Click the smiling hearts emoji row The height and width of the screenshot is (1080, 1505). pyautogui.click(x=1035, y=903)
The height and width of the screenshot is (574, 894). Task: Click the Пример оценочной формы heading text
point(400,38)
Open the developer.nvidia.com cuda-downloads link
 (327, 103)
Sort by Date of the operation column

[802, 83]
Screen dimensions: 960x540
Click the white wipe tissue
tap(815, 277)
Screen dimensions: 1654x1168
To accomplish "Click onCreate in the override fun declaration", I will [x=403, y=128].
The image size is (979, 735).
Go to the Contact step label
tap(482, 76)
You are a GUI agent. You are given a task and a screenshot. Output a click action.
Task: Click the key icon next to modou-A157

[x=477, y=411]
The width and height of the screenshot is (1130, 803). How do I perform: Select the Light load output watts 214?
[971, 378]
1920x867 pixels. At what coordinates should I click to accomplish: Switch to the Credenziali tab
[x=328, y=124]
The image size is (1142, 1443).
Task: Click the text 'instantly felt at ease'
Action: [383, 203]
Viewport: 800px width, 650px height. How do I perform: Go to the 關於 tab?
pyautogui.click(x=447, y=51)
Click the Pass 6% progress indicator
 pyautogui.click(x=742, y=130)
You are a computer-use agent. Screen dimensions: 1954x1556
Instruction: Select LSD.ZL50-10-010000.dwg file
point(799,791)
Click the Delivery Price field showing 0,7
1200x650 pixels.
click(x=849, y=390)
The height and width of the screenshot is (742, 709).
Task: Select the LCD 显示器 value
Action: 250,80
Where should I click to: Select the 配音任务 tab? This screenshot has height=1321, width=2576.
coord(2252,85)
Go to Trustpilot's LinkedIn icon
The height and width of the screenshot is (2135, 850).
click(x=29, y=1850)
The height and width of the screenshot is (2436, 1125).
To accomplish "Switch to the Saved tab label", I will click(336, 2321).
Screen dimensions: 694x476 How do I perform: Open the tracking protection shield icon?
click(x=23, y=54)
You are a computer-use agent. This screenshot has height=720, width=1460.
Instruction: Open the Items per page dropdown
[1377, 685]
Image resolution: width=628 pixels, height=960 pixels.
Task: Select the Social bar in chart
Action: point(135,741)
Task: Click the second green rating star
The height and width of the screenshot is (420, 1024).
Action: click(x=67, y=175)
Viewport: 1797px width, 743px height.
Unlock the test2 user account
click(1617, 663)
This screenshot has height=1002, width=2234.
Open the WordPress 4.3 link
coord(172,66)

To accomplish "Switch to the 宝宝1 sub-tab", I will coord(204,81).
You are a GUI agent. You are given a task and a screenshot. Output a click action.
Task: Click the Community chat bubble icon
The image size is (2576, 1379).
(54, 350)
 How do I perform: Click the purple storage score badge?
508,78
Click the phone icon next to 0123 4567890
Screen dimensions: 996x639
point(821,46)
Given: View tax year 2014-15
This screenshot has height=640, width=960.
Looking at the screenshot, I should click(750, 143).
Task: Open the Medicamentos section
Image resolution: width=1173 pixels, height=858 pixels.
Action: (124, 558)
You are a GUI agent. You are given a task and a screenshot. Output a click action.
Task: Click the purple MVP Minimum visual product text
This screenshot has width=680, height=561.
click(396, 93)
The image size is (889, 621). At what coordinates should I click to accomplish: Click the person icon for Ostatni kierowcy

◆ Work task
With no word added or dropped, repeat the entire listing.

◆ Result of the exercise
Click the smiling hearts emoji row The height and width of the screenshot is (1080, 1505). pyautogui.click(x=1035, y=903)
The height and width of the screenshot is (574, 894). Task: Click the Пример оценочной формы heading text
point(400,38)
Open the developer.nvidia.com cuda-downloads link
 (327, 103)
Sort by Date of the operation column

[802, 83]
Screen dimensions: 960x540
Click the white wipe tissue
tap(815, 277)
Screen dimensions: 1654x1168
To accomplish "Click onCreate in the override fun declaration", I will [x=403, y=128].
The image size is (979, 735).
Go to the Contact step label
tap(482, 76)
You are a GUI agent. You are given a task and a screenshot. Output a click action.
Task: Click the key icon next to modou-A157

[x=477, y=411]
The width and height of the screenshot is (1130, 803). How do I perform: Select the Light load output watts 214?
[971, 378]
1920x867 pixels. At what coordinates should I click to accomplish: Switch to the Credenziali tab
[x=328, y=124]
The image size is (1142, 1443).
Task: Click the text 'instantly felt at ease'
Action: [383, 203]
Viewport: 800px width, 650px height. How do I perform: Go to the 關於 tab?
pyautogui.click(x=447, y=51)
Click the Pass 6% progress indicator
 pyautogui.click(x=742, y=130)
You are a computer-use agent. Screen dimensions: 1954x1556
Instruction: Select LSD.ZL50-10-010000.dwg file
point(799,791)
Click the Delivery Price field showing 0,7
1200x650 pixels.
click(x=849, y=390)
The height and width of the screenshot is (742, 709).
Task: Select the LCD 显示器 value
Action: 250,80
Where should I click to: Select the 配音任务 tab? This screenshot has height=1321, width=2576.
coord(2252,85)
Go to Trustpilot's LinkedIn icon
The height and width of the screenshot is (2135, 850).
click(x=29, y=1850)
The height and width of the screenshot is (2436, 1125).
To accomplish "Switch to the Saved tab label", I will click(336, 2321).
Screen dimensions: 694x476 How do I perform: Open the tracking protection shield icon?
click(x=23, y=54)
You are a computer-use agent. This screenshot has height=720, width=1460.
Instruction: Open the Items per page dropdown
[1377, 685]
Image resolution: width=628 pixels, height=960 pixels.
Task: Select the Social bar in chart
Action: point(135,741)
Task: Click the second green rating star
The height and width of the screenshot is (420, 1024).
Action: click(x=67, y=175)
Viewport: 1797px width, 743px height.
Unlock the test2 user account
click(1617, 663)
This screenshot has height=1002, width=2234.
Open the WordPress 4.3 link
coord(172,66)

To accomplish "Switch to the 宝宝1 sub-tab", I will coord(204,81).
You are a GUI agent. You are given a task and a screenshot. Output a click action.
Task: Click the Community chat bubble icon
The image size is (2576, 1379).
(54, 350)
 How do I perform: Click the purple storage score badge?
508,78
Click the phone icon next to 0123 4567890
Screen dimensions: 996x639
point(821,46)
Given: View tax year 2014-15
This screenshot has height=640, width=960.
Looking at the screenshot, I should click(750, 143).
Task: Open the Medicamentos section
Image resolution: width=1173 pixels, height=858 pixels.
Action: (124, 558)
You are a GUI agent. You are given a task and a screenshot. Output a click action.
Task: Click the purple MVP Minimum visual product text
This screenshot has width=680, height=561.
click(396, 93)
The image size is (889, 621). At what coordinates should I click to accomplish: Click the person icon for Ostatni kierowcy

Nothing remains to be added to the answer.